EXERCISE GOAL: Would you please give all the lines below again, exactly as they stand?

RECORDS TO PROCESS:
◇ ◇ ◇ ◇ ◇ ◇ ◇

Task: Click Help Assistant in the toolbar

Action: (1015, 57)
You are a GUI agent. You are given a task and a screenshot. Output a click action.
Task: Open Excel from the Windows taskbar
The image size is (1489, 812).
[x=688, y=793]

◇ ◇ ◇ ◇ ◇ ◇ ◇

SOLUTION TO THIS TASK:
Task: Click Help Assistant in the toolbar

Action: (1015, 57)
You are a GUI agent. You are given a task and a screenshot. Output a click action.
Task: Open Excel from the Windows taskbar
The image size is (1489, 812).
[x=688, y=793]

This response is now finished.